The institute was a clear boon for each of the Equivalents, though their fortunes vary as Doherty follows them into the 1970s, braiding their lives after Radcliffe with the story of the early years of women’s liberation. Of the five, only Olsen and Pineda embraced feminism, while Sexton, Kumin, and Swan maintained an interested but wary distance from it. But by making work about taboo subjects like sex, menstruation, and pregnancy, each woman both anticipated and made possible some of the cultural upheavals that followed in her wake. In this way Doherty more or less convincingly demonstrates that “the groundwork for feminist revolt was laid, sometimes unwittingly, by women reformers, educators, and artists of the 1950s and early 1960s—a decade that can appear to be a dead zone for liberation politics.” (Though it can only appear so if you ignore the cresting civil rights movement, which deserves at least as much credit for minting future feminists as do this book’s reformers.)

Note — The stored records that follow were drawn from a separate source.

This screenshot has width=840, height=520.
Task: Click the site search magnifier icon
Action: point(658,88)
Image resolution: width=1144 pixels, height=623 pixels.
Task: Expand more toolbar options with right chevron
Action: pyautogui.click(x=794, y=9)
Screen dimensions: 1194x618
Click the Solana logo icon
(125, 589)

Doherty argues that the institute embodied a “revolutionary” reassessment of women’s intellectual worth, but the “groundwork” it laid for feminist revolution was a happy accident, incidental to the institute’s narrower aims. Bunting did not set out to raise feminist consciousness, much less to overturn social hierarchies, as would the cascading revolutionary movements of the years to come. The institute “wasn’t for the average working woman,” Doherty acknowledges. “It was for a ‘special’ woman,” whose education and early achievements had usually been secured by privilege.

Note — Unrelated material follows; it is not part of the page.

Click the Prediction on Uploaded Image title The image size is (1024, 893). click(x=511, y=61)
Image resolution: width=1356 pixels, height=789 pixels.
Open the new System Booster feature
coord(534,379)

Because women of color were not part of Bunting’s target audience, they enter The Equivalents belatedly, ushered in to the frame against the more radical backdrop of the book’s final years. Alice Walker was a Radcliffe fellow in 1971, and Doherty uses Walker’s time at the institute as an occasion to hastily back-narrate black women’s political evolution across the preceding decade. We also learn in passing that pioneering black playwright and committed leftist Alice Childress received a fellowship in 1966. Tracing her life before the institute might have been another way to more thoroughly mark the institute’s boundaries, especially given the resonances between her career and Olsen’s: Both women contributed to multiple waves of US radicalism, and both made art about what Childress called the “intellectual poor.”

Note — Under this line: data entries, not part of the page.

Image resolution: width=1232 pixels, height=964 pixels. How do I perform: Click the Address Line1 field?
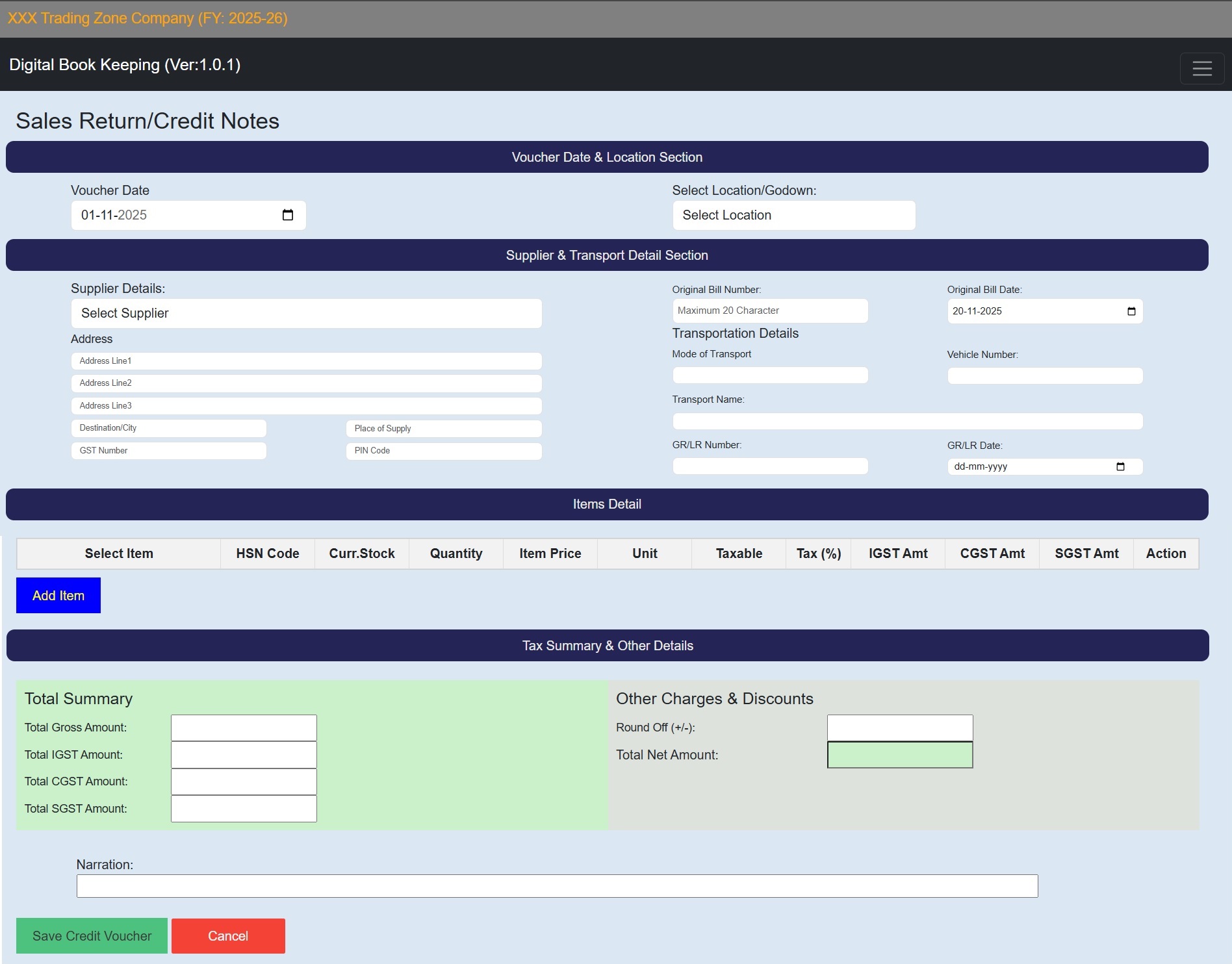tap(306, 361)
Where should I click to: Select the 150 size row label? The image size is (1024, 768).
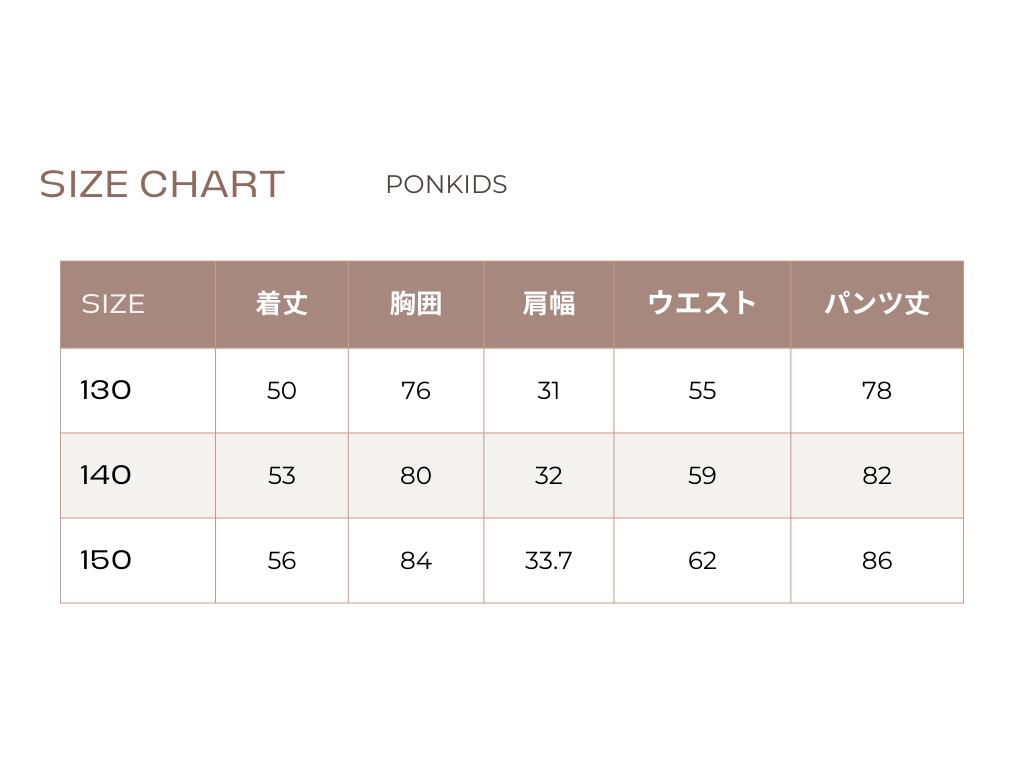[x=106, y=560]
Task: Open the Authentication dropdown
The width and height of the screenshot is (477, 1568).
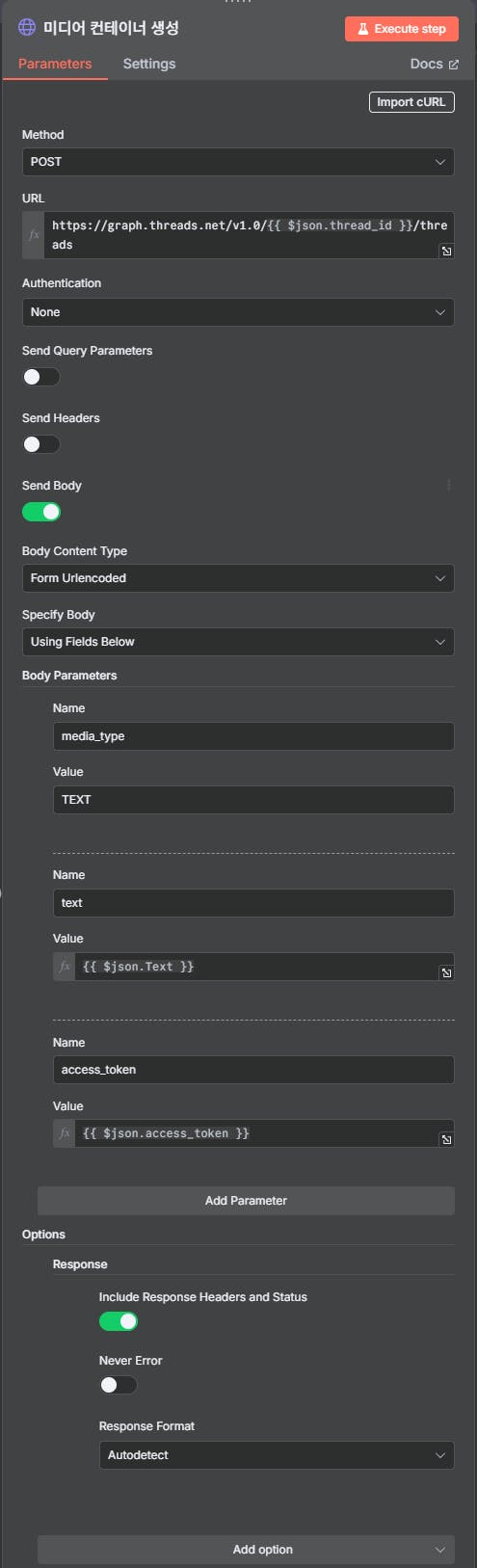Action: point(238,312)
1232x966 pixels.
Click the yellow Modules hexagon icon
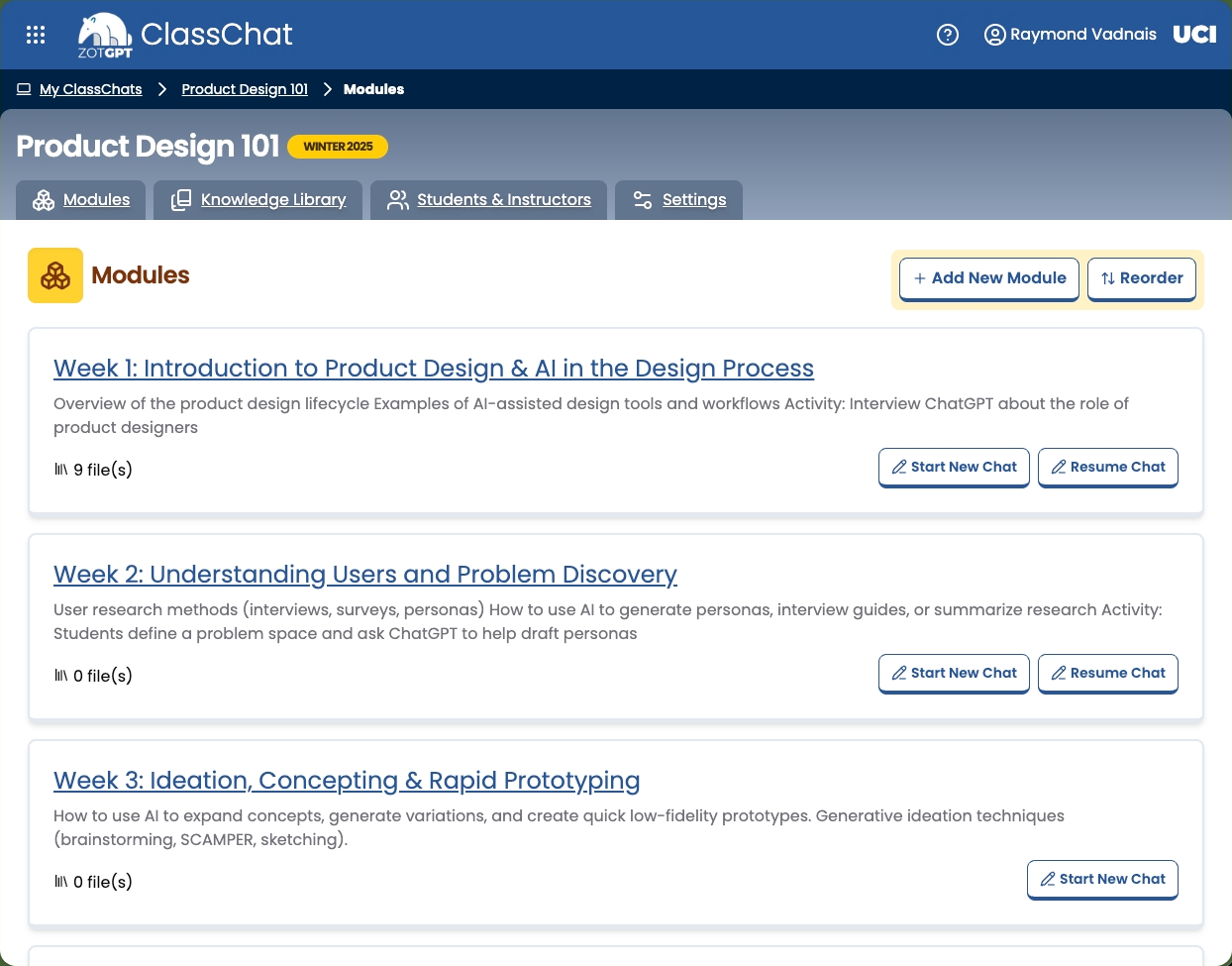point(55,274)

For the most part, differences among women seem to have been left unspoken at the institute, with its first fellows no more interested than Bunting in exploring their community’s exclusions. During the Equivalents’ time there, the one tear in the fabric of sisterly goodwill was made by Olsen, ever the outsider. In a baggy and half-formed lecture that would constitute the basis of her vital nonfiction book Silences (1978), Olsen “pushed back against the premise of the institute.” She insisted that the obstacles standing between most people and the kind of intellectual life modeled at Radcliffe were too great to be bridged by a year’s stipend and some office space. The “strange breadline system” of application-based artists’ grants could not democratize creativity; Olsen called instead for a “reordering [of] our whole society.” The other fellows shifted uncomfortably in their seats. The bonds forged by the institute could not, it seemed, sustain such pressures—with one exception. “Sexton was captivated.” Across all that separated them, her friend reached her.

Sam Huber is a writer and graduate student living in New York.